The first day of fall in the Northern Hemisphere is right around the corner, and for many in this part of the world, the Autumn Equinox is the beginning of the harvest season. If you’ve been looking for an excuse to get out of your current routine and experience a cultural tradition, it might be time to book a last-minute ticket to one of these locations to see how they celebrate the Fall Equinox. 

Mid-Autumn Festival, Vietnam

Image by Gareth Brown

The Mid-Autumn Festival or Moon Festival is celebrated throughout many Asian countries, but the Vietnamese festival has a variety of traditions unique to Vietnamese culture. The Moon Festival celebrates the end of the farming season and allows farmers in rural areas to celebrate the hard work that they have done. 

The Mid-Autumn Festival, also known as the Tet Trung Thu, is one of the country’s biggest holidays. Children parade through the streets with lanterns in a variety of shapes and colors and families enjoy moon cakes while celebrating the Earth God.

Mabon, United Kingdom

Image by Elenora Grigorjeva

Mabon is an ancient tradition that gained popularity again amongst pagans during the 1970s. Often considered to be the Pagan Thanksgiving, Mabon celebrates the second harvest of foods like pumpkins, gourds, and apples. The holiday also celebrates equilibrium, as day and nighttime are relatively equal.

Though many of the true details of Mabon are a bit fuzzy—Pagans did not write their traditions down—it shares similarities with other ancient harvest festivals. Though Mabon is traditionally celebrated on September 22, the exact date depends on the rotation of the Earth, making it a little different every year.

Snake of Sunlight, Mexico

Image by Tuul & Bruno Morandi

The Chichen Itza Pyramid, also known as the Temple of Kukulcan, is one of the most visited archaeological sites in Mexico and is one of the wonders of the world. Each year, during the fall and spring Equinox, Chichen Itza offers the great experience of viewing the snake of light. The light of the sun reflects against the pyramid and looks like a snake slithering around on the walls.

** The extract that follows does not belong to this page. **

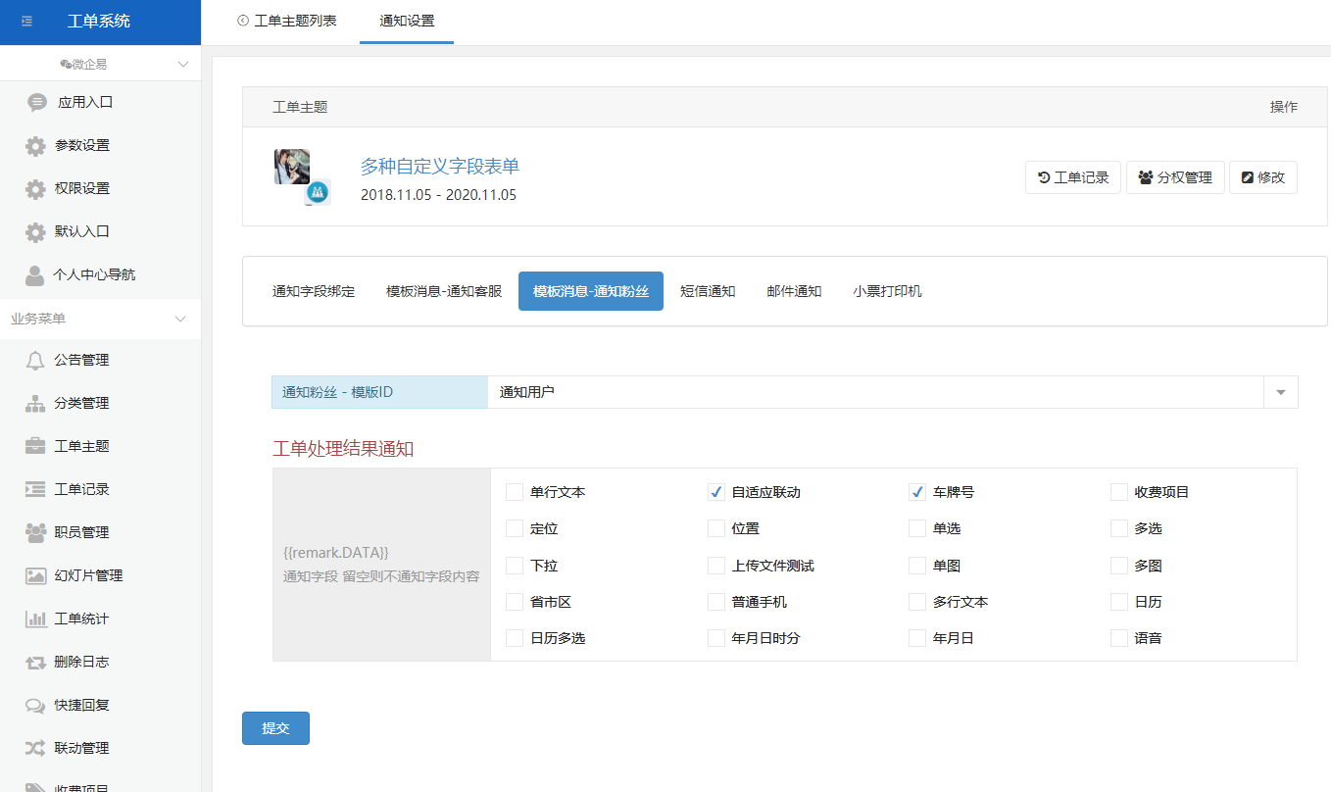1331x792 pixels.
Task: Click the sidebar collapse icon beside 工单系统
Action: [x=27, y=22]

In Mayan culture, the feathered serpent connects the heavens, Earth, underworld, day, and night. Thousands of people will travel to Chichen Itza to see this magnificent sight, so book your plane tickets and hotel reservations ASAP. 

Sharada Navaratri, India

Image by Md. Akhlas Uddin

The celebration of Sharada Navaratri is a nine-day festival that takes place in September and/or October (depending on where it lands on the calendar) and is celebrated in the fall and the spring. Sharada Navaratri is celebrated through prayer, and individuals take part in Dandiya Raas and Garba, as well as worshiping the Goddess Durga.

Hindus celebrate Navaratri all across the world, and it is a popular holiday in both small villages and large cities. Those celebrating Navaratri fast, perform puja, and seek blessings from Maa Durga.

Higan, Japan

Image by Masahiro Makino

Higan encompasses the lead-up, days of, and days following the spring and fall equinoxes, taking place over seven days in both September and March. The celebration is deeply connected to Buddhism. For practicing Buddhists, these times of the year, when days and nights are equal, are a time for reflection. It’s thought that the days of the equinox bring the living and the dead closer together. 
During Higan, families in Japan visit the graves of their ancestors. In the Buddhist tradition, you live your life trying to reach Nirvana (enlightenment). Higan is a time to visit lost family members and for the living to reflect on their life.